──────── Stored data ────────

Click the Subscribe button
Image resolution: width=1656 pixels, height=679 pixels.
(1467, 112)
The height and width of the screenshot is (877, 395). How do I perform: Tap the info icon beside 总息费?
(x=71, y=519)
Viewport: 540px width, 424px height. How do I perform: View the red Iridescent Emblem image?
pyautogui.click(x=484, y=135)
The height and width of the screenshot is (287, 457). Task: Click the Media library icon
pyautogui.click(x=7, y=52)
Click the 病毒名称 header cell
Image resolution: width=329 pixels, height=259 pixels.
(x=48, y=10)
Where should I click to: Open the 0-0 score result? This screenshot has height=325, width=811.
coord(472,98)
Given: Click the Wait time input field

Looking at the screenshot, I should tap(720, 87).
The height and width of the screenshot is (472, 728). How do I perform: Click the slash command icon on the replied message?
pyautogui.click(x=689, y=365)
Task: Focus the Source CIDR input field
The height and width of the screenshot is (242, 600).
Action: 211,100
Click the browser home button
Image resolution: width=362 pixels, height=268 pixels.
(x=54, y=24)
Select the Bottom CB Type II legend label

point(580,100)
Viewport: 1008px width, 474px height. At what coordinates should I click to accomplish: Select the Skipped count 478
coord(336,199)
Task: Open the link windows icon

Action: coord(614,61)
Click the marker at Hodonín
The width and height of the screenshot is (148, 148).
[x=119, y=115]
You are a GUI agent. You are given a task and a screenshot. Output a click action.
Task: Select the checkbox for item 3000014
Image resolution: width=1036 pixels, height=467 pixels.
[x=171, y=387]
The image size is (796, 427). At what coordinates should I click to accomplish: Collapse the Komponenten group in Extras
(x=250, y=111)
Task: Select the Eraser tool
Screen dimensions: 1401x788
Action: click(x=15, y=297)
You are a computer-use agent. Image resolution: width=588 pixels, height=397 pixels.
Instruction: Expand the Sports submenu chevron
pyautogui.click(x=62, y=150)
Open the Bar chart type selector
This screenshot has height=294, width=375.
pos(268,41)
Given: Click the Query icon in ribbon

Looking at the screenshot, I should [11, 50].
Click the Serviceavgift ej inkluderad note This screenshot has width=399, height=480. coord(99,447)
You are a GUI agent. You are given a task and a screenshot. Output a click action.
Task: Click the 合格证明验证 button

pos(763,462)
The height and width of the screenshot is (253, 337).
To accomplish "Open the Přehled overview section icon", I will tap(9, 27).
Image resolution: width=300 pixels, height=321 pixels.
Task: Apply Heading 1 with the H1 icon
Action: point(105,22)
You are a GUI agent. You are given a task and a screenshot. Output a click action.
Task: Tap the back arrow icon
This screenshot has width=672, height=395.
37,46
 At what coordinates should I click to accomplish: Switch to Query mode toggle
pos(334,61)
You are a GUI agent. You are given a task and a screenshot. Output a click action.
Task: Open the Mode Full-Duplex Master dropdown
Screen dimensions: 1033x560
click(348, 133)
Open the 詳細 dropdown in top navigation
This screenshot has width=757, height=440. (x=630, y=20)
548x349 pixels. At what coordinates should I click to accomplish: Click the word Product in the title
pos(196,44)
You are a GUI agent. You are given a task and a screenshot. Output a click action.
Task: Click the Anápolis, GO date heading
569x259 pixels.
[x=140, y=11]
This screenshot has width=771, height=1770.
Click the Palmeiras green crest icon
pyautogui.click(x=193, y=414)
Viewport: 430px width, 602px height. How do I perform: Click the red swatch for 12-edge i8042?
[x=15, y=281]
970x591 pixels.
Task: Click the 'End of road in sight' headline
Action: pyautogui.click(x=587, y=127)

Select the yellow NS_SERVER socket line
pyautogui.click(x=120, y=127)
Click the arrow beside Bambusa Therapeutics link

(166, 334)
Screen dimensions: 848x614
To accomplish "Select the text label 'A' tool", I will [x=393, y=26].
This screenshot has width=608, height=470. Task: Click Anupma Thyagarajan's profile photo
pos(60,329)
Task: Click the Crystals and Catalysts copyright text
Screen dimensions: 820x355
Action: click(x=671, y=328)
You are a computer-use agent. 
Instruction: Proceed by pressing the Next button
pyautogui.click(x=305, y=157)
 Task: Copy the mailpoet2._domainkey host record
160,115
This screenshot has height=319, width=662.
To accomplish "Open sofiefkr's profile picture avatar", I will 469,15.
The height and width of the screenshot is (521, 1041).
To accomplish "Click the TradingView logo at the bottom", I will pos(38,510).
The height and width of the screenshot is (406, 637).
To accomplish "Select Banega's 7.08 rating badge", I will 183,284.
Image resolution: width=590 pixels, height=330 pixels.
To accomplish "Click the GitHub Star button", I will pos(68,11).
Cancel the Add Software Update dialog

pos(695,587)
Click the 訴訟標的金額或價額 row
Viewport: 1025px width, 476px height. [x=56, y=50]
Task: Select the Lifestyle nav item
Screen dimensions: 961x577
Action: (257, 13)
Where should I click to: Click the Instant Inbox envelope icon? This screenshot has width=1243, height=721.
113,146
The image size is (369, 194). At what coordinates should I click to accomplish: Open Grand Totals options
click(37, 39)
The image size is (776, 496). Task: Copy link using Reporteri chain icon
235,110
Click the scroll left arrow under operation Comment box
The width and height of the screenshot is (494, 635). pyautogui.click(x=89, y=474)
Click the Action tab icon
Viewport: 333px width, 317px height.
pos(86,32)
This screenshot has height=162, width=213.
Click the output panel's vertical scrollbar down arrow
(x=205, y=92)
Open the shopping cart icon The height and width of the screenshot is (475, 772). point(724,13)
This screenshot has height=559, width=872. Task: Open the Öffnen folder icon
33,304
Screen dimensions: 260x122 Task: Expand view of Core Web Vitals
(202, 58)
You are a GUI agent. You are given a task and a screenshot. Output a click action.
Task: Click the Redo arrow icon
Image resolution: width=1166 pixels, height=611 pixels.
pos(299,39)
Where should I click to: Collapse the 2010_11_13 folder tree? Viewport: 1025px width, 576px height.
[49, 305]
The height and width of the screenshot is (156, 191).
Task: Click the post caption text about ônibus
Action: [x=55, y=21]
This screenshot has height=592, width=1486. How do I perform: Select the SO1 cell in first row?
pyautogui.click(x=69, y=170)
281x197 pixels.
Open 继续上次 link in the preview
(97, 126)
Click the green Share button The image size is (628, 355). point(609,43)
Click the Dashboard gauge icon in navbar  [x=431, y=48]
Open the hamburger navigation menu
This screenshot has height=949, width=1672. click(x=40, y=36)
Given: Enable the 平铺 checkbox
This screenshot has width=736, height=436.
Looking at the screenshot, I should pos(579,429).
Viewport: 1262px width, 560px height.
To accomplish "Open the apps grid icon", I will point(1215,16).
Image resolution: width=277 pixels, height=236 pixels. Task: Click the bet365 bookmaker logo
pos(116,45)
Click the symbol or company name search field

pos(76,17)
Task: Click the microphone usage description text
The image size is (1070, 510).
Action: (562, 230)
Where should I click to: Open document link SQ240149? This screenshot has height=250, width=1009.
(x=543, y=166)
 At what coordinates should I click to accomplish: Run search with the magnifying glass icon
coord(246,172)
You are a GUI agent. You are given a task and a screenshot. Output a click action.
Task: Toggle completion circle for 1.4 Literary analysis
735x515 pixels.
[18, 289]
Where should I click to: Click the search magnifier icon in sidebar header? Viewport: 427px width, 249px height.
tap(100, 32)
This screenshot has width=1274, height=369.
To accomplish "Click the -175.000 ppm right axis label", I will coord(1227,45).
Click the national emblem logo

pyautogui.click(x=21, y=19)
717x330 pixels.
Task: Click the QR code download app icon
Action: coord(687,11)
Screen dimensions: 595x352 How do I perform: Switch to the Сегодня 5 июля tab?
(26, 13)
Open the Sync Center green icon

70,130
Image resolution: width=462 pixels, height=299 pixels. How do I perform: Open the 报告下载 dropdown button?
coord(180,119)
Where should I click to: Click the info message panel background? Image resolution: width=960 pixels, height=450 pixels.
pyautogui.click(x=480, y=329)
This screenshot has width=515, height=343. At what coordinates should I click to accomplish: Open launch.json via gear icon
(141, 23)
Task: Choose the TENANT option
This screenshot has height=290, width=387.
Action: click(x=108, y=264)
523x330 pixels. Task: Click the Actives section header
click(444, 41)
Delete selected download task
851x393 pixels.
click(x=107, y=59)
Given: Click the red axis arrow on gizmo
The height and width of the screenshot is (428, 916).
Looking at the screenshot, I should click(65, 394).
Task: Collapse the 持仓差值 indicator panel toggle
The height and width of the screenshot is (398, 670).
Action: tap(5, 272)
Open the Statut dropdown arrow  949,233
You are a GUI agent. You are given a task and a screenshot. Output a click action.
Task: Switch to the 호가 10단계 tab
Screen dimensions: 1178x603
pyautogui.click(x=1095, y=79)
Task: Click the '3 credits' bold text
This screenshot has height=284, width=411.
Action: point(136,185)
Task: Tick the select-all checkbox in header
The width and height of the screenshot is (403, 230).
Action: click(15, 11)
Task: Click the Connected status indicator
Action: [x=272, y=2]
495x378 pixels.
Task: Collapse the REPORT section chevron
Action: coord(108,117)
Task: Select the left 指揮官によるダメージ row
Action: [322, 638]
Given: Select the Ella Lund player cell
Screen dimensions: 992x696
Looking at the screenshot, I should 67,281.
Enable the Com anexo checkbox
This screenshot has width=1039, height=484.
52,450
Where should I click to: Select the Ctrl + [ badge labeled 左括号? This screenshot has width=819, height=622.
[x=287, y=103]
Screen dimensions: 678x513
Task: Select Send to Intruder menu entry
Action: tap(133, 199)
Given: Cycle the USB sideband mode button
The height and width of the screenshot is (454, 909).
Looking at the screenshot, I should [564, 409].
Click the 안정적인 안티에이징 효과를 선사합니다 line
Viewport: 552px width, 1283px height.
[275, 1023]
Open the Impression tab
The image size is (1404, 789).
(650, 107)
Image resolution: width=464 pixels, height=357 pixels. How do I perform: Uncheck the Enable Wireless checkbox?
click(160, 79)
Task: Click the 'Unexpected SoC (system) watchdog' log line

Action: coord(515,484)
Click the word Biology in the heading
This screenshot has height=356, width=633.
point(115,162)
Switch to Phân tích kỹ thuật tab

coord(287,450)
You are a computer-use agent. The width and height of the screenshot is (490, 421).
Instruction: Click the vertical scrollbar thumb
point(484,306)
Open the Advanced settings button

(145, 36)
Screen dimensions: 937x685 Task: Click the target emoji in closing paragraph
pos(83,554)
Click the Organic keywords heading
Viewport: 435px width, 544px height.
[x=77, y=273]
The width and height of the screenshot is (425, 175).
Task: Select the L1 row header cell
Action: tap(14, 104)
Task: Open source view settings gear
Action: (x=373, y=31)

────────

## How to complete this task
The answer is a number alone: how many lines of the data contain the string "computer"?

## Task result
3